# Start of Excerpted data

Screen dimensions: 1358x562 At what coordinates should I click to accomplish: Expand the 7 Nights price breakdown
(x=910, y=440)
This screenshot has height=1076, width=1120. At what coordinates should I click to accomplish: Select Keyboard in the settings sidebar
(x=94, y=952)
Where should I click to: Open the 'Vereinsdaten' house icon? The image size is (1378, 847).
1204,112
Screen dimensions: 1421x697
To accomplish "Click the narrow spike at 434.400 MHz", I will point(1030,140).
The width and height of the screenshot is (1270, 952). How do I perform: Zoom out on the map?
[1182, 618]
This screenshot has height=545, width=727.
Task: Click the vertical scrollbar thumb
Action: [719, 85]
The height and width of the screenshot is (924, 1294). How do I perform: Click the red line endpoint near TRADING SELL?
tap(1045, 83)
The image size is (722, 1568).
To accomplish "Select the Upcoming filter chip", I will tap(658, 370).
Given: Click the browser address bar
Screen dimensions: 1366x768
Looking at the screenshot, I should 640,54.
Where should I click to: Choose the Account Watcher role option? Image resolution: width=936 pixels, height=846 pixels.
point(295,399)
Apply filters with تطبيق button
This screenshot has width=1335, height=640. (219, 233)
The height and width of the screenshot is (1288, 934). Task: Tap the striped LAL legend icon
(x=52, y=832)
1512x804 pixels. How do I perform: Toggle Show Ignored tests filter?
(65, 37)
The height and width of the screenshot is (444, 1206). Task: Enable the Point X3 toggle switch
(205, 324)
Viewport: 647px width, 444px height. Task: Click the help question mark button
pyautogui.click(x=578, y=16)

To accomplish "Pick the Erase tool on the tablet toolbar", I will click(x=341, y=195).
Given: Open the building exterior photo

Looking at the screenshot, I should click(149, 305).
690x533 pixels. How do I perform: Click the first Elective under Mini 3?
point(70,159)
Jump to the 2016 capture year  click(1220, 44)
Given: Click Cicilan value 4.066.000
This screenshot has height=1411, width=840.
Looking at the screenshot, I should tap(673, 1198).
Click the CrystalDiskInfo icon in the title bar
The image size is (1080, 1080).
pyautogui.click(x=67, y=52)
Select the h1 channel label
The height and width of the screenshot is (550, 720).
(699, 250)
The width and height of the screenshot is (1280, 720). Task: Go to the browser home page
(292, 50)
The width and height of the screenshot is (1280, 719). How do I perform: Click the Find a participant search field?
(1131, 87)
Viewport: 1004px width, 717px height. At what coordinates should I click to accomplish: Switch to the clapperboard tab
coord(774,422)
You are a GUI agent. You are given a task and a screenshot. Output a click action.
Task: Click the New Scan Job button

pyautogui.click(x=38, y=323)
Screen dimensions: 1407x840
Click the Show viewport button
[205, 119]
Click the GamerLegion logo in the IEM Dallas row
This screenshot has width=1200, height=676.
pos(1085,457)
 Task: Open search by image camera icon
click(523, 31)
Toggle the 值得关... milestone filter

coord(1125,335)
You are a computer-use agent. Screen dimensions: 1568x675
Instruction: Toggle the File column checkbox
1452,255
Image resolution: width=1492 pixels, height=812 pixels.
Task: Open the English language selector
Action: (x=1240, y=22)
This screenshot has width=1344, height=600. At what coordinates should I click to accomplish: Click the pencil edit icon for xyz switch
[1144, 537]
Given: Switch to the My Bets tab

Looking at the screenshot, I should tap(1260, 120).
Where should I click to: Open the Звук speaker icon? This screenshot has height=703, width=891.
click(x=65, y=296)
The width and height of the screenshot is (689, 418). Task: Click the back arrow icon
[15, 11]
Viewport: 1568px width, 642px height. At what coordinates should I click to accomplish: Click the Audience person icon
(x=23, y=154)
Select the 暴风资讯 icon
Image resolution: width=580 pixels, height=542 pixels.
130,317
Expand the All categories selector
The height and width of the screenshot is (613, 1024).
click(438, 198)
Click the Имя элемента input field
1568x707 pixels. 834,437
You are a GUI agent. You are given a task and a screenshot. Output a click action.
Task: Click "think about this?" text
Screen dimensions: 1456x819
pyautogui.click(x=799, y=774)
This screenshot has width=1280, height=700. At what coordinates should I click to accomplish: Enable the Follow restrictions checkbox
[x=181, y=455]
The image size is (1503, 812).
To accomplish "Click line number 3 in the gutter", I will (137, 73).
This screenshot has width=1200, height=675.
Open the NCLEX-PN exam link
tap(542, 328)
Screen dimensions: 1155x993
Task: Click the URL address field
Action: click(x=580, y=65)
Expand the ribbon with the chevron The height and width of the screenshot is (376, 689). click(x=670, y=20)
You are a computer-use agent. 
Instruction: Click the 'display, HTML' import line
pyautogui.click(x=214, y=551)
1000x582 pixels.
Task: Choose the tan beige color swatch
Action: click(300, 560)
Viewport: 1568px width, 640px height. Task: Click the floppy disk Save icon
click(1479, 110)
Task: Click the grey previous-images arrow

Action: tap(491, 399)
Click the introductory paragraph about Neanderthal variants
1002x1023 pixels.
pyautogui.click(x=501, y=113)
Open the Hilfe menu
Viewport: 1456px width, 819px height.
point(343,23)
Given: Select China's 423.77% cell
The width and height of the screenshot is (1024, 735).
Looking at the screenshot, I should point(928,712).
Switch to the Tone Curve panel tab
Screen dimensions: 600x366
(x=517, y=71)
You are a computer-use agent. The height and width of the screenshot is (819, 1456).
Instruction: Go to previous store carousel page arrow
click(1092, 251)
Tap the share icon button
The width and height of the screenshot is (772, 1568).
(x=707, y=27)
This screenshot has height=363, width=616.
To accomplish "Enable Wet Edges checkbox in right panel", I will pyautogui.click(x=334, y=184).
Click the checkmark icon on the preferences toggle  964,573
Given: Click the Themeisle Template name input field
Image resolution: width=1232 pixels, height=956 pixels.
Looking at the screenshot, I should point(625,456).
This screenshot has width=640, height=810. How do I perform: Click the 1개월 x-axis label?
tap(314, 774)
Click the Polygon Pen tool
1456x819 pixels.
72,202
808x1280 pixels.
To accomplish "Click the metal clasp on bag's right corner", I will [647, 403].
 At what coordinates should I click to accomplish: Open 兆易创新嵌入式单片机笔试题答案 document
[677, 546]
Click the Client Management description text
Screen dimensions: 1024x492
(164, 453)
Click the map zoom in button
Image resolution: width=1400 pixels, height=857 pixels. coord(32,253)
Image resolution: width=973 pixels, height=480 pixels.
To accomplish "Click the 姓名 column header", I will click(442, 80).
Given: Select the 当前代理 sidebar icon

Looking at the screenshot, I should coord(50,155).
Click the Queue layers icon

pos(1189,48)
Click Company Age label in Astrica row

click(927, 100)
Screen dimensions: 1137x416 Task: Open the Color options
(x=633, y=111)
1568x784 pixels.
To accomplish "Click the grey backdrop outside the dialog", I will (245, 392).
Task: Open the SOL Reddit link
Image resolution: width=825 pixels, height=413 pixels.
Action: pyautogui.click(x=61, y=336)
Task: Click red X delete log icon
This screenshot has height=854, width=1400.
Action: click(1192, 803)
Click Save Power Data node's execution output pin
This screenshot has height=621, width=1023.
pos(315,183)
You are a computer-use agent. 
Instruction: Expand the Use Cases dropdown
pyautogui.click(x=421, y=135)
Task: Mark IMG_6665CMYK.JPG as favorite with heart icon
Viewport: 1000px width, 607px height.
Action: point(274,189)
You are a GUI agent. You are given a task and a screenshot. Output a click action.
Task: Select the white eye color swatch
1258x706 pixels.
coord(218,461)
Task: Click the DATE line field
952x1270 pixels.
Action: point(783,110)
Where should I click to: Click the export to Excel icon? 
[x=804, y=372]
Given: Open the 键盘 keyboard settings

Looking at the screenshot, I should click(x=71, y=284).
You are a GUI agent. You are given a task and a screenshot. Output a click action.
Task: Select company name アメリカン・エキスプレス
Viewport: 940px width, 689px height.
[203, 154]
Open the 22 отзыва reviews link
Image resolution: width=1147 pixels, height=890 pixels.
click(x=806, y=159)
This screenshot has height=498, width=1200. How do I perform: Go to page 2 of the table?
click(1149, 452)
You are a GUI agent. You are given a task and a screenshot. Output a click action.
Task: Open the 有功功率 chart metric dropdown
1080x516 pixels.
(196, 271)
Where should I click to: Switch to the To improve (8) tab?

# End of Excerpted data

### Task prompt
Copy out the lines between the one holding "1568x784 pixels." and the one holding "pyautogui.click(x=421, y=135)", inclusive, unchanged.

### Answer for the task
1568x784 pixels.
To accomplish "Click the grey backdrop outside the dialog", I will (245, 392).
Task: Open the SOL Reddit link
Image resolution: width=825 pixels, height=413 pixels.
Action: pyautogui.click(x=61, y=336)
Task: Click red X delete log icon
This screenshot has height=854, width=1400.
Action: click(1192, 803)
Click Save Power Data node's execution output pin
This screenshot has height=621, width=1023.
pos(315,183)
You are a computer-use agent. 
Instruction: Expand the Use Cases dropdown
pyautogui.click(x=421, y=135)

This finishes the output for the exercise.